[start of EXTRACT PROVIDED]

In 2003, I was a bright-eyed and bushy-tailed intern at Ayton Young and Rubicam along Mombasa Road. (They have since been discarded into the wasteland of failed companies, swallowed by the black pit of ruthless competition). Back then interns weren’t like they are these days. In today’s workplace, interns actually have opinions. They sit in during important meetings and offer their thoughts, and people actually listen to what they have to say. They are invited for Friday drink ups. They hung lanyards around their necks. They are people. Back then you fetched coffee and you kept your head bowed low and hoped that you would learn something useful. You were like a soundless warship with a broken fog horn, just gliding past the port.
Internship at an ad agency back then was particularly grueling because you were in the presence of creatives with their unpredictable moods and colourful egos. Some came to work on loud bikes. Others in loud shirts. They wore jeans around their hips and emotions on their sleeves. Dreadlocks were not uncommon. Boots were the norm. The room constantly reeked of coffee. From every corner, graphic designers played music at illegal decibels, sulking behind machines whose sizes reflected their imagined position in the food chain.
These people all seemed completely unearthed; social renegades, drinking, smoking, creating, disrupting organised thought and constantly trying to fit squares into circles. The women handling accounts held glowing cigarettes delicately between two blood-nailed fingers and uttered sentences like, “Sawa, this idea has legs but let’s bounce it off a bit more over drinks jioni.” So urbane and cool. They were aloof and worldly and they laughed out aloud. They wore high-heels and when they brushed past you, you were left engulfed a whiff of cigarettes, perfume and brevity. I was sure these girls never cried a tear in their lives. Were they even capable of orgasms, I often wondered, did they even have the time? Even though they were feminine they somehow managed to be just as masculine as the men they drank and smoked with. I found them so goddamn intimidating.

[end of EXTRACT PROVIDED]

GOALS:
**1.** From the ad agency memoir, write out the passage word for word, starting at "Internship at an" and stopping after "the food chain.".
**2.** Continue the ad agency memoir from its final sentence onward.
None of the data is needed for this work.

[start of DATASET EXCERPT]

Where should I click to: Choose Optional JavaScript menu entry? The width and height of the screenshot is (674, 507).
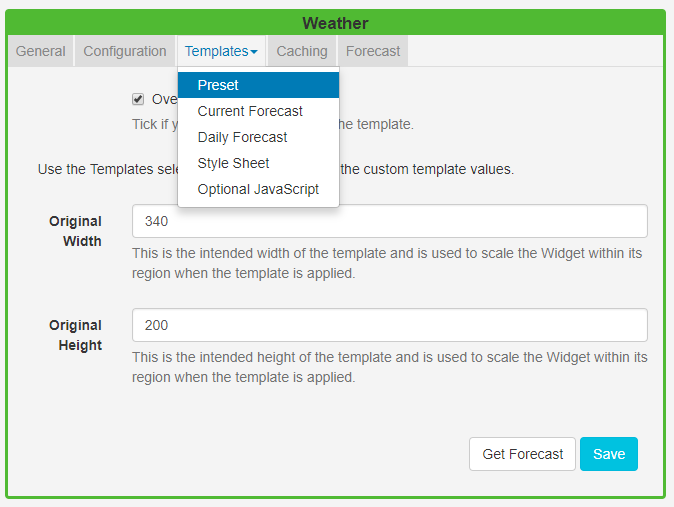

[end of DATASET EXCERPT]

RESULTS:
**1.**
Internship at an ad agency back then was particularly grueling because you were in the presence of creatives with their unpredictable moods and colourful egos. Some came to work on loud bikes. Others in loud shirts. They wore jeans around their hips and emotions on their sleeves. Dreadlocks were not uncommon. Boots were the norm. The room constantly reeked of coffee. From every corner, graphic designers played music at illegal decibels, sulking behind machines whose sizes reflected their imagined position in the food chain.

**2.**
The agency was also the first time I ever saw an office with a bar in it. A freaking bar! With booze and corkscrews and shit. After work the employees would mill around there, drinking and smoking and engaging in banter that was always peppered with wiseass remarks. Everybody seemed so witty. (Even the tea girl) They stood there with client briefs in their heads and half-finished storyboards in their hearts and they looked like they didn’t have a care in the goddamn world other than who had the next smoke.
I remember chaps like Eric Wanjai or “Doaaz” and Oscar Abuko because they didn’t make you feel like an intern. I remember the receptionist, an ageing lady with a staggering eloquence and efficiency. She had a strong voice over the phone, almost manly, but in person she was soft as peach. I remember Joe Otin, formerly of Ipsos Synovate, now founder of The Collective, an interactive ad agency. Joe was a different animal then. He was like a fuckin’ emperor. An account manager or something, he was much younger of course and yet somehow more bold and invincible. I remember Joe because he generally never said much to anyone and even less to us interns.
And he was a character. Instead of a tie he tied a chutzpah around his neck. He always wore crisp well pressed shirts and his shoes were so spit shined I could have seen my future as a copywriter in them had I been bold enough to look. He remained aloof, seeming to rise above the creative fanaticism of the agency. He spoke like the Queen’s butler, always pacing around, a cell phone stuck against his ear, shaking a client for more money, selling smoke like the rest of them, wheeling and dealing like Stu from the movie Phone Booth.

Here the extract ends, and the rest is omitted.